━━ Page excerpt ━━
“Native Rights are Human Rights”: Congresswoman-Elect Deb Haaland Joins House Majority Leader Steny Hoyer in Rallying to Defend the Gwich’in & Arctic Refuge

Congresswoman-elect Deb Haaland rallies for Indigenous Rights on Capitol Hill

Published December 12, 2018

WASHINGTON — Incoming House Majority Leader Steny Hoyer (D-MD) and Congresswoman-elect Deb Haaland (D-NM), joined fellow lawmakers Rep. Raul Grijalva (D-AZ), Rep. Ruben Gallego and Rep. Jared Huffman (D-CA) at yesterday’s Indigenous Solidarity Rally at the House Triangle on Capitol Hill in support of the Gwich’in Nation whose homeland and cultural existence is once more threatened by extractive industry development. To the Gwich’in, the Arctic National Wildlife Refuge is “Izhik Gwats’an Gwandii Goodlit,” The Sacred Place Where Life Begins, but to the Trump Administration it is coveted for potential fossil-fuel development.

House Majority Leader Steny Hoyer at the Gwich’in Nation’s Indignous Solidarity Rally on Capitol Hill

The rally came as Interior’s National Oceanic and Atmospheric Administration (NOAA) published a peer-reviewed report which concludes that the Arctic is experiencing a prolonged span of unparalleled warming “unlike any period on record.” NOAA’s report further undermines Interior Secretary Zinke’s position as a “climate change skeptic.” Among the tribal representation at the rally, the Rocky Mountain Tribal Leaders Council, the Great Plains Tribal Chairman’s Association and the Global Indigenous Council provided a joint-statement which is the most comprehensive insight and summation of what continues to be one of Indian Country’s most urgent human rights challenges.

The statement is published here, in full, exclusively by Native News Online”

Joint Statement of the Rocky Mountain Tribal Leaders Council, the Great Plains Tribal Chairman’s Association, and the Global Indigenous Council in support of the Gwich’in Nation.
━━━
What this task involves — Please summarize the rally article in two sentences.
━━ Entries shown ━━
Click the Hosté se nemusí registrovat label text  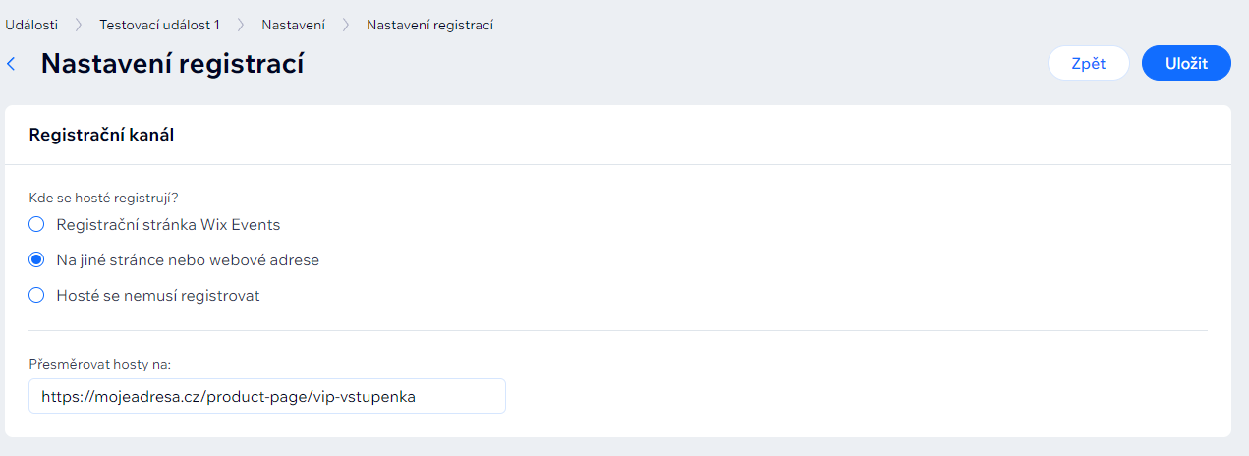click(x=158, y=295)
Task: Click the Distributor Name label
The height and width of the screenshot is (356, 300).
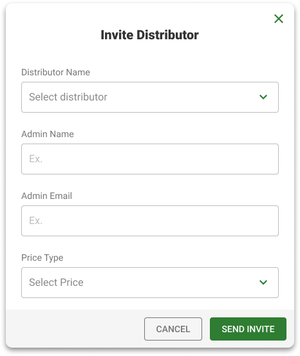Action: point(55,72)
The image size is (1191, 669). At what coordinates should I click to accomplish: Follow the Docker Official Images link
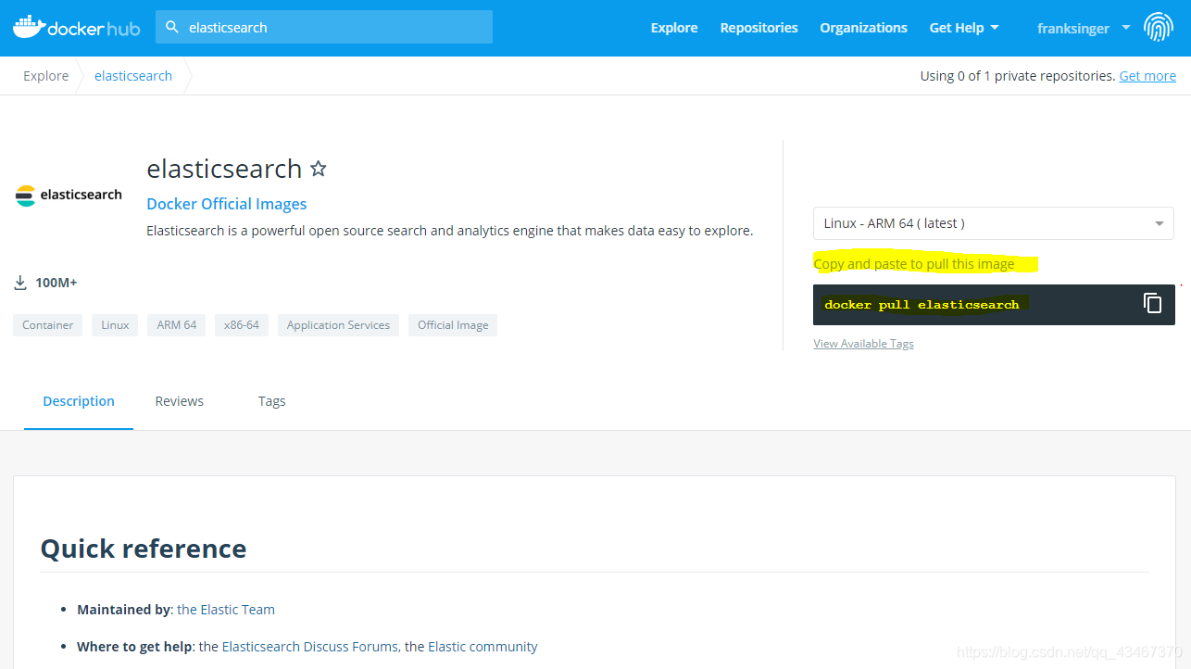(x=227, y=204)
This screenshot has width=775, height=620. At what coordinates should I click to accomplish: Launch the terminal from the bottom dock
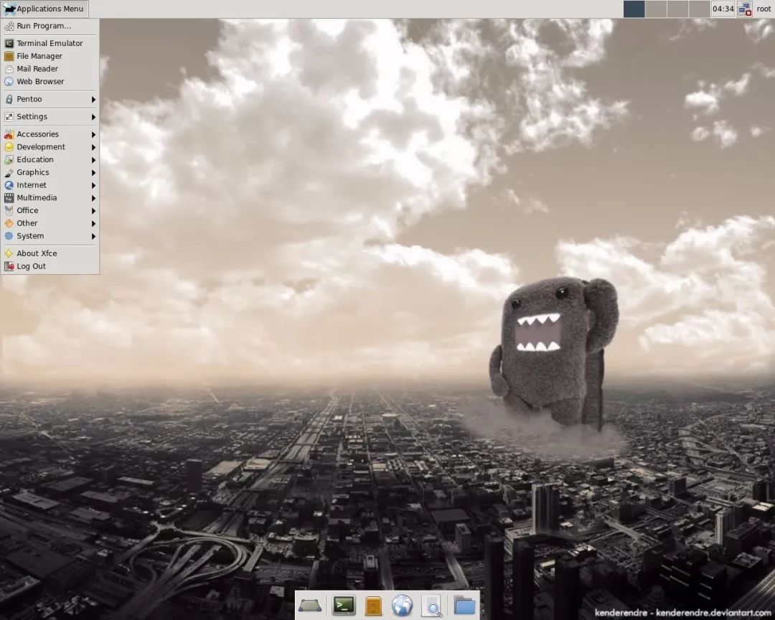[344, 606]
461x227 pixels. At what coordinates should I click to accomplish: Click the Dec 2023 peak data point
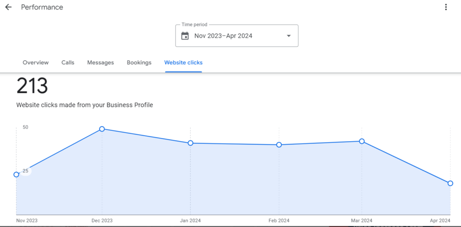pos(102,129)
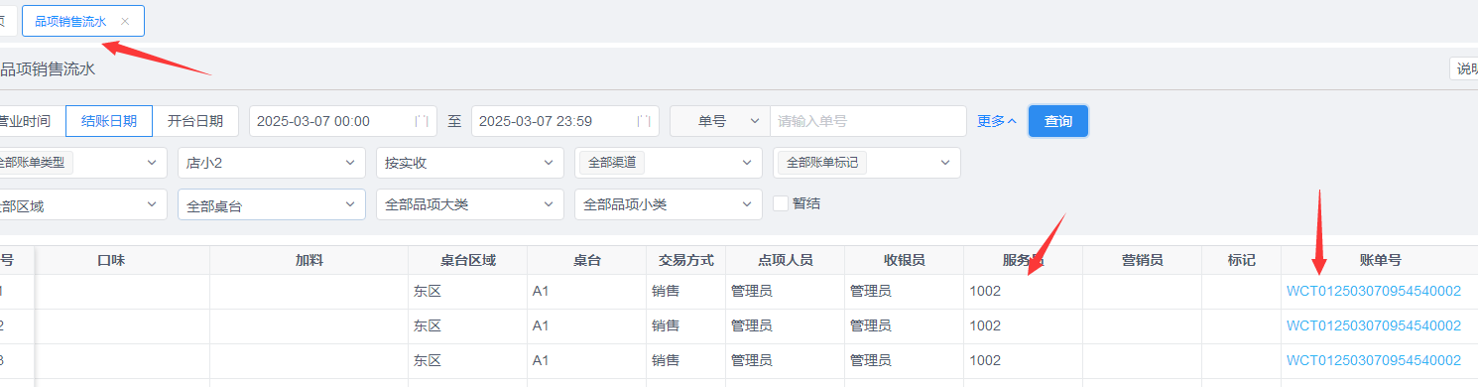Open calendar icon in end date field
Image resolution: width=1478 pixels, height=387 pixels.
click(644, 121)
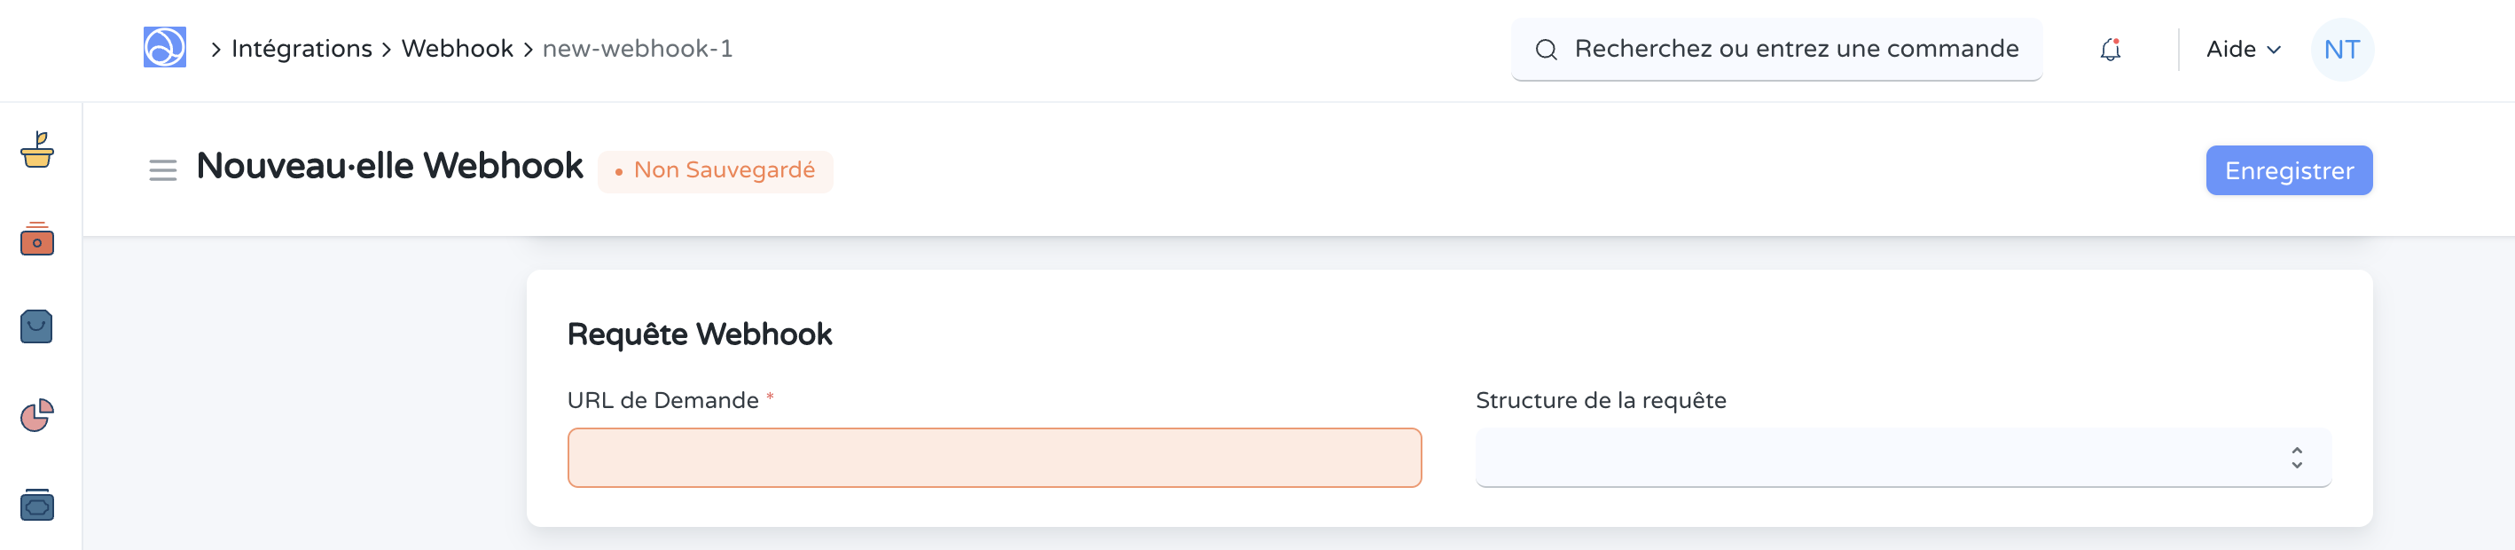The height and width of the screenshot is (550, 2515).
Task: Open the Intégrations breadcrumb item
Action: click(x=302, y=48)
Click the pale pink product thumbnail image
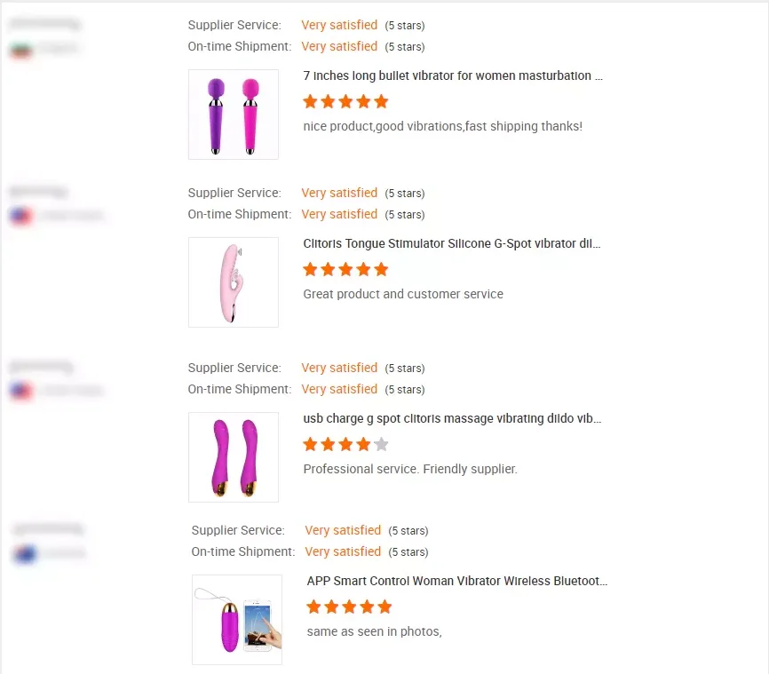 (233, 282)
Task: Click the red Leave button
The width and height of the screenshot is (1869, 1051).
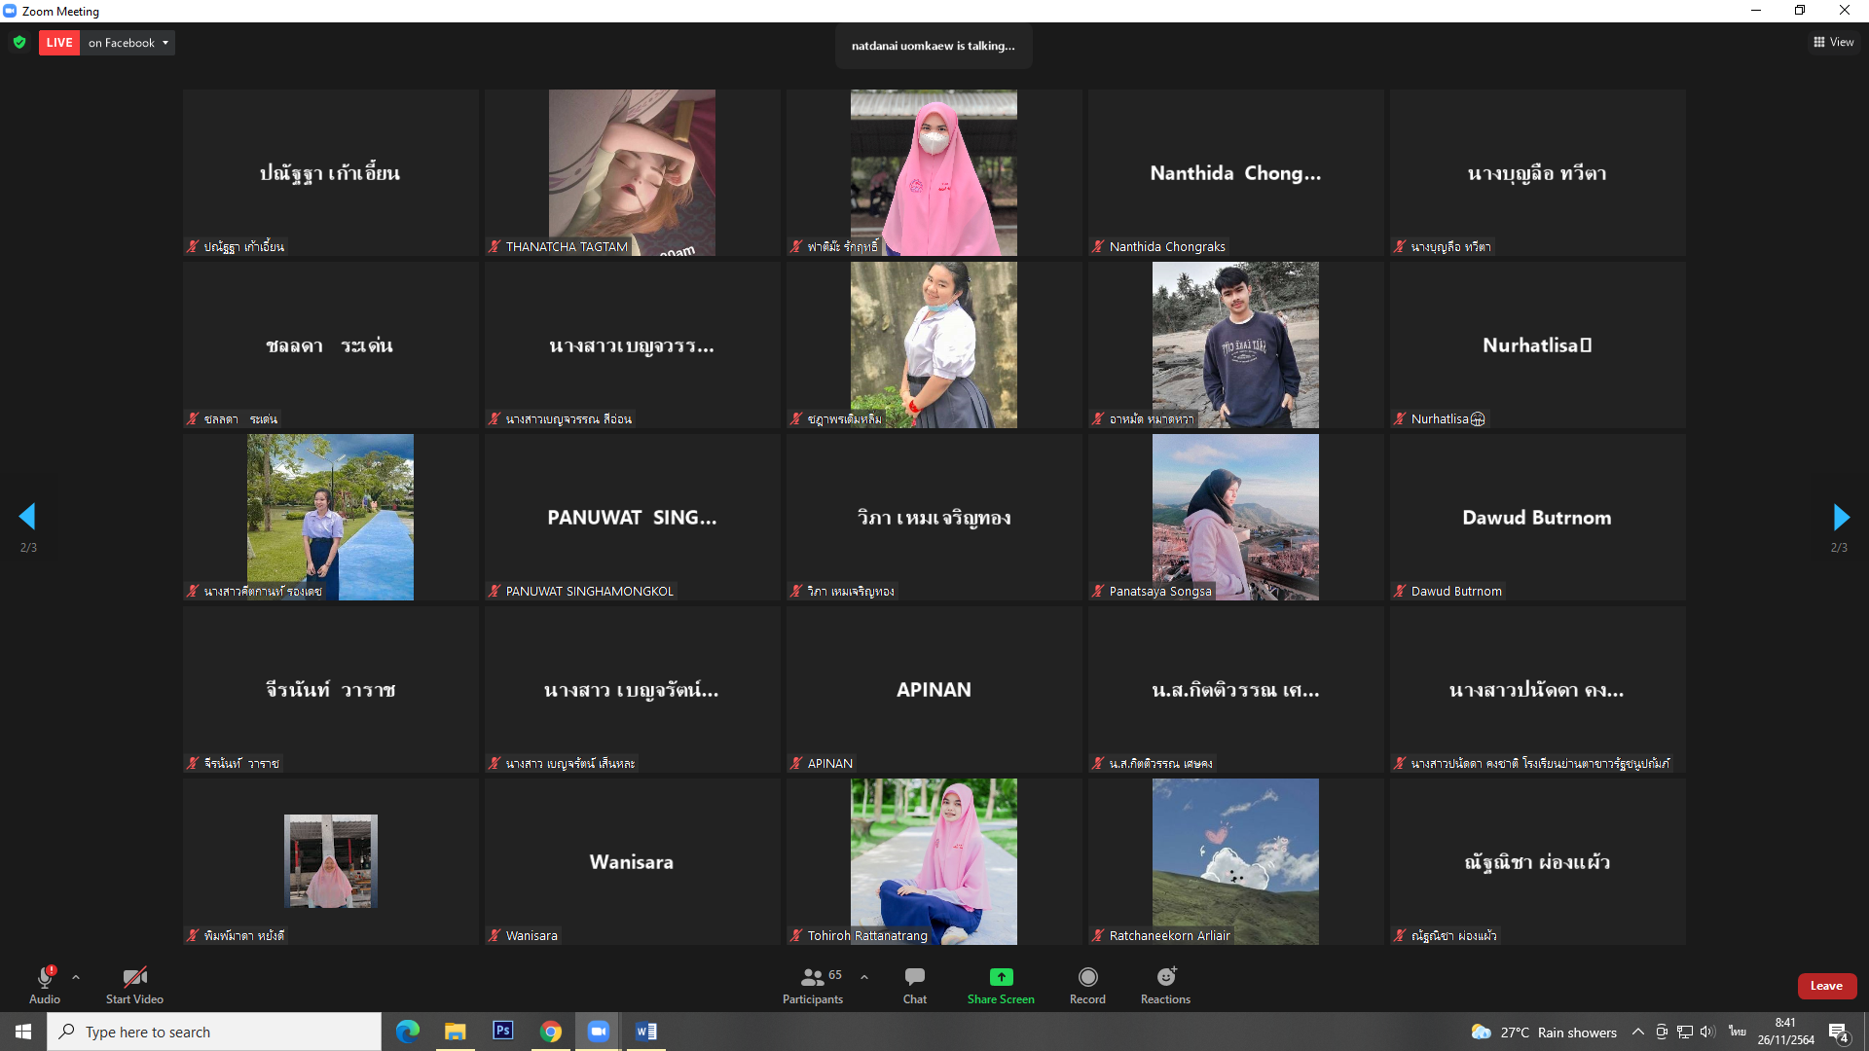Action: point(1826,986)
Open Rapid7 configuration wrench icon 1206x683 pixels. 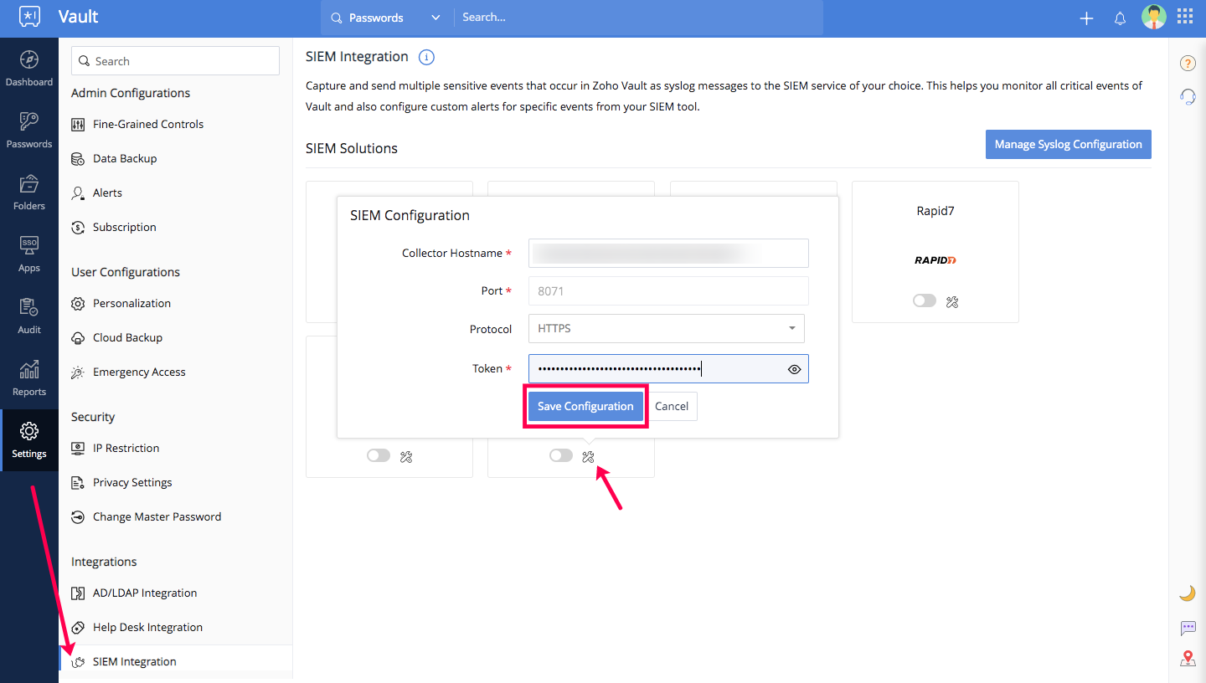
━━━
Response for this exercise — Steny Hoyer, Deb Haaland, and other lawmakers joined an Indigenous Solidarity Rally at the House Triangle on Capitol Hill to support the Gwich'in Nation, whose homeland and cultural existence are threatened by extractive industry development. The Gwich'in call the Arctic National Wildlife Refuge "The Sacred Place Where Life Begins," while the Trump Administration covets it for potential fossil-fuel development.